Güney Kore: Para politikası kararı 23 Ekim’de açıklanacak. Ağustos enflasyon verileri, bankaya faiz ayarlaması yapma alanı bırakıyor.
Yeni Zelanda (RBNZ): 8 Ekim’de 25 baz puan indirim yapılması bekleniyor.
Avrupa (ECB): 30 Ekim’de üç temel politika faizinin sabit tutulması öngörülüyor.
Macaristan (MNB), Polonya (NBP) ve Rusya (CBR) merkez bankalarının kararları da küresel piyasalar tarafından takip edilecek.
TCMB, eylülde politika faizini 250 baz puan indirerek yüzde 40,50’ye çekmişti. 23 Ekim’deki Para Politikası Kurulu toplantısı, yurt içi piyasaların yönü üzerinde etkili olacak. Kurul, ayrıca gecelik borç verme faizini yüzde 43,5’e, borçlanma faizini yüzde 39’a çekmişti.
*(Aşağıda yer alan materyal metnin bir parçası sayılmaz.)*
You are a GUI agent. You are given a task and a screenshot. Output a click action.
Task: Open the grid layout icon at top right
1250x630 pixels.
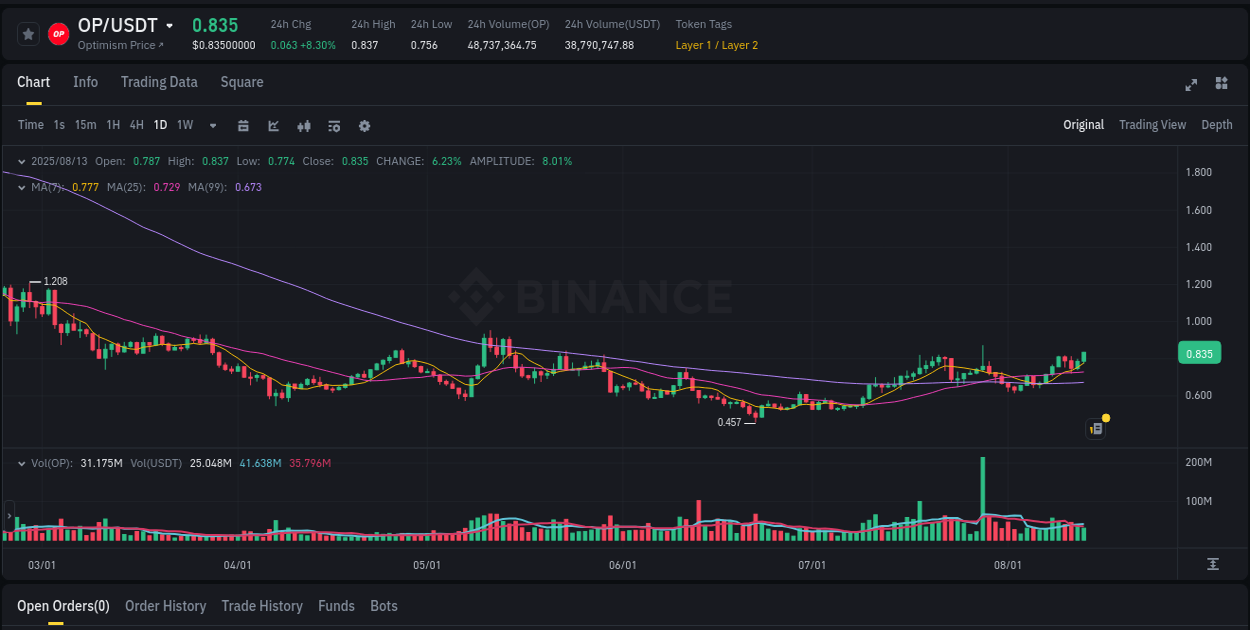pos(1220,85)
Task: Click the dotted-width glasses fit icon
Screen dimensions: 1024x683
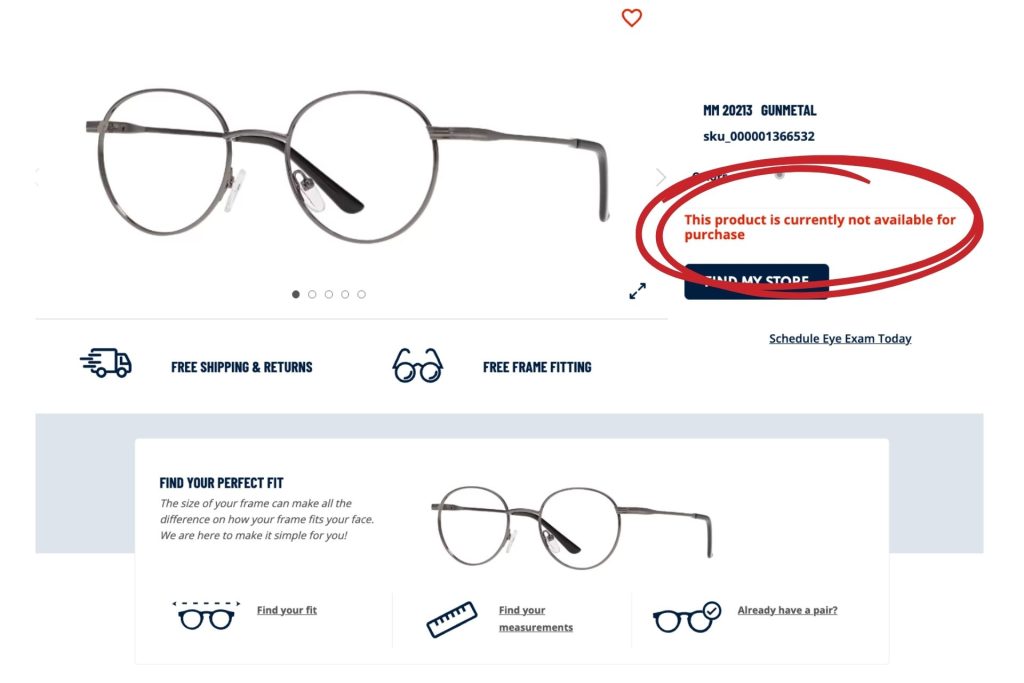Action: [206, 615]
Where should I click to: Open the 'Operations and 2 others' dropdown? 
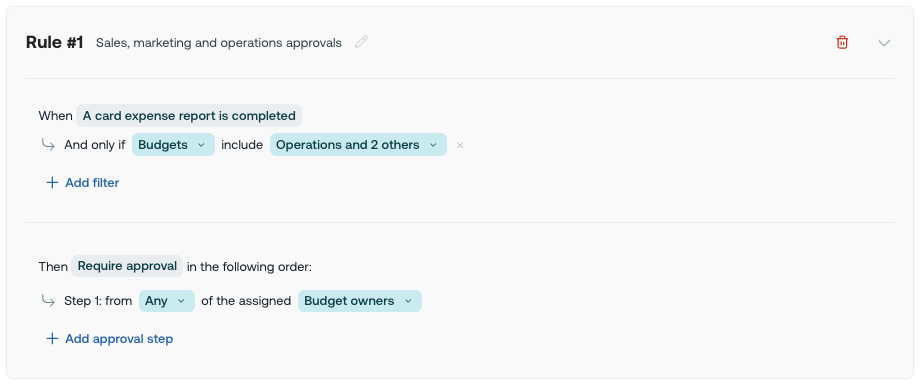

Analistler, faiz kararı ve politika metninden alınacak sinyallerin, yatırımcılar ve ekonomi çevreleri için kritik önemde olduğunu vurguluyor. Enflasyon verileri, yılın son çeyreğinde merkez bankalarının politika duruşunu belirlemede belirleyici olacak.